= LISTED ENTRIES =

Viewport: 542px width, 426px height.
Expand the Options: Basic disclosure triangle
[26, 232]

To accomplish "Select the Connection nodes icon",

==

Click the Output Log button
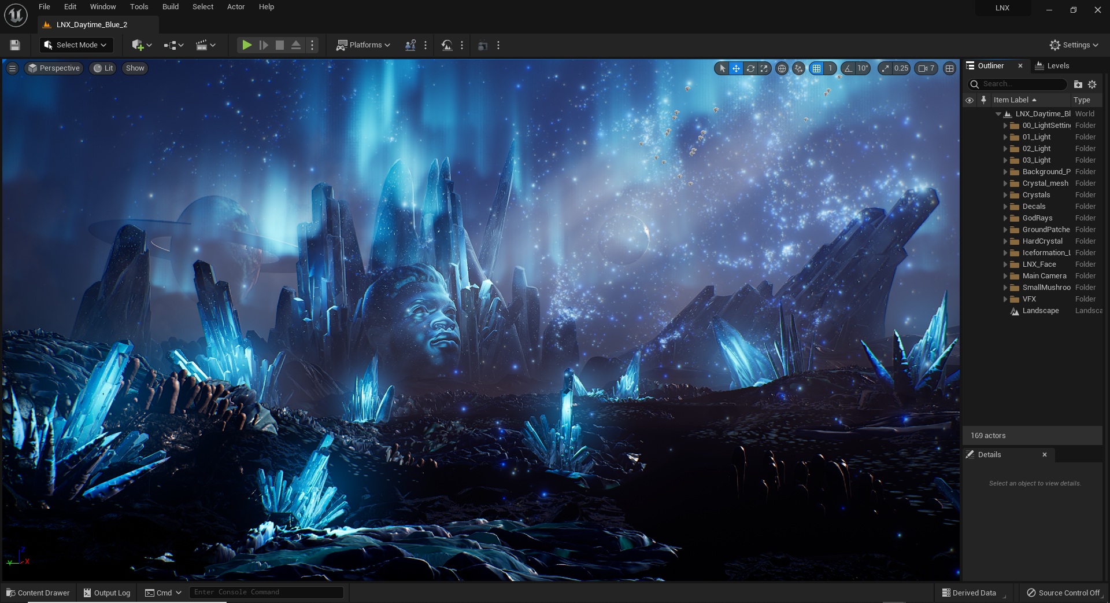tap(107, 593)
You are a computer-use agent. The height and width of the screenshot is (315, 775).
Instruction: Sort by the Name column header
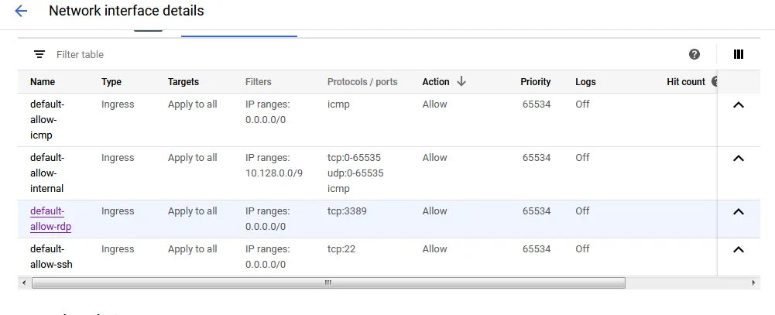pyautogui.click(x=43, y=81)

--

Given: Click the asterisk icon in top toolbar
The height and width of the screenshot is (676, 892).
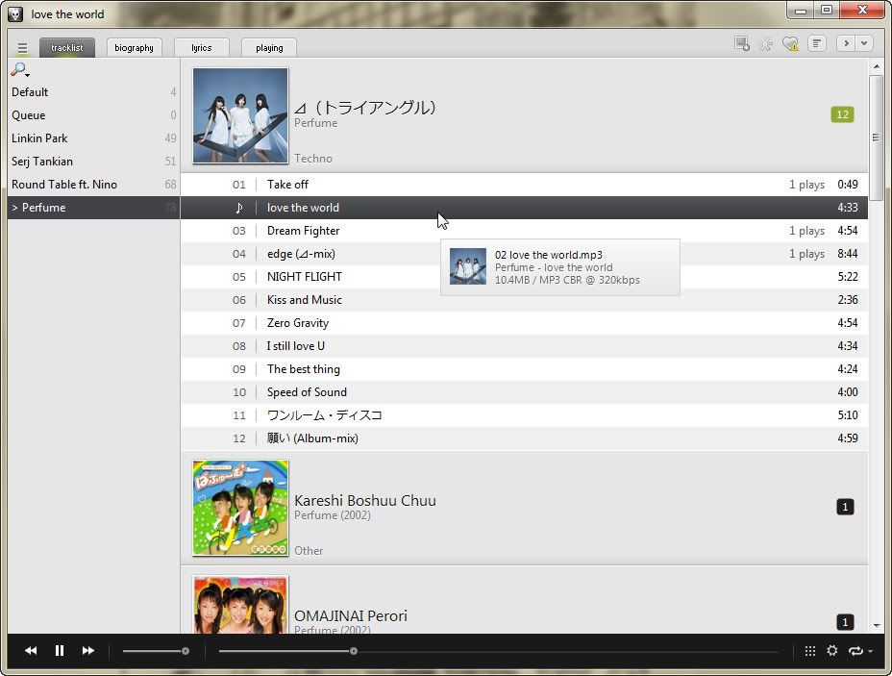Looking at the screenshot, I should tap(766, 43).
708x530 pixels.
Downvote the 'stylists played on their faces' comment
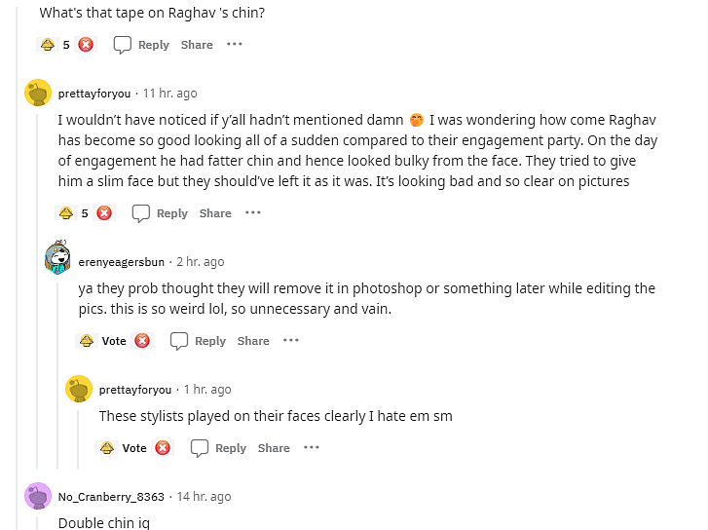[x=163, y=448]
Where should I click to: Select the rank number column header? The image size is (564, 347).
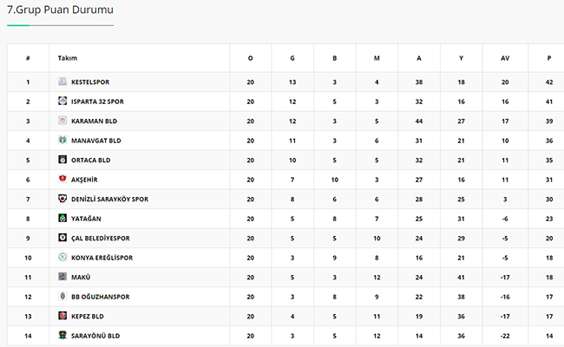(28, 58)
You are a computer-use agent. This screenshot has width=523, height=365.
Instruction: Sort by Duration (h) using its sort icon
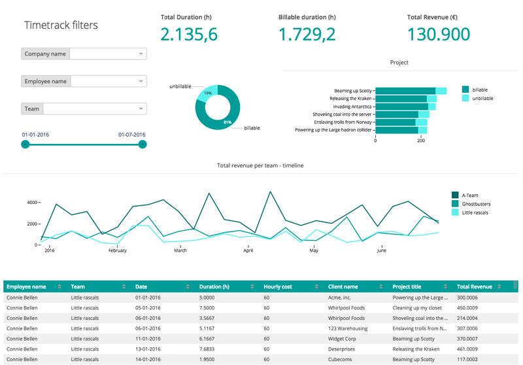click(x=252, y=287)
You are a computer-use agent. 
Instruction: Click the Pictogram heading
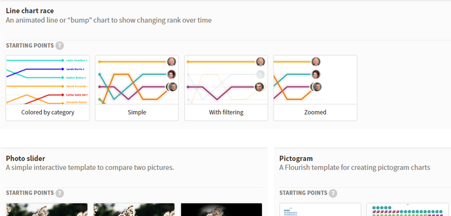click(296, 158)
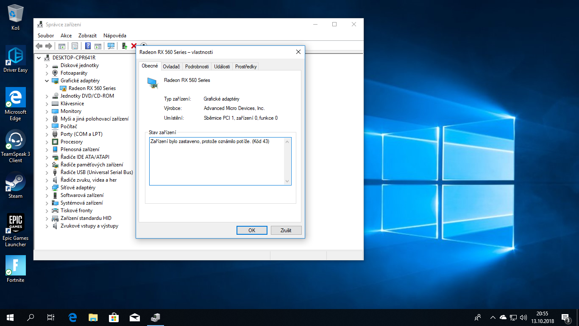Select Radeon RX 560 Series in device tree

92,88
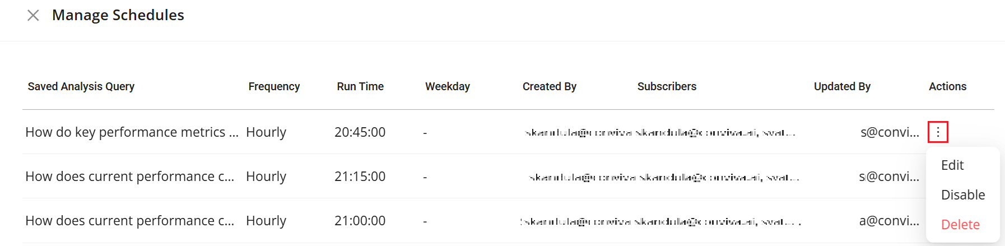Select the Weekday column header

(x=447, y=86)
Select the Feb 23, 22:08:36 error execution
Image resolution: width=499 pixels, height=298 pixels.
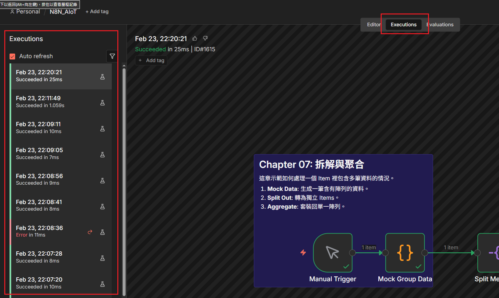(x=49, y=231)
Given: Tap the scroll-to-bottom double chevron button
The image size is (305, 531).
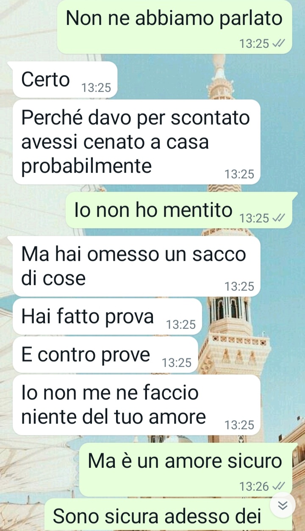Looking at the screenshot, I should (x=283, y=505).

= TASK DESCRIPTION =
Take from the material above the lines running from the one with "Viewport: 542px width, 426px height." through the one with "the Connection nodes", and repeat them exactly, with nothing else.

= WRITTEN ANSWER =
Viewport: 542px width, 426px height.
Expand the Options: Basic disclosure triangle
[26, 232]

To accomplish "Select the Connection nodes icon",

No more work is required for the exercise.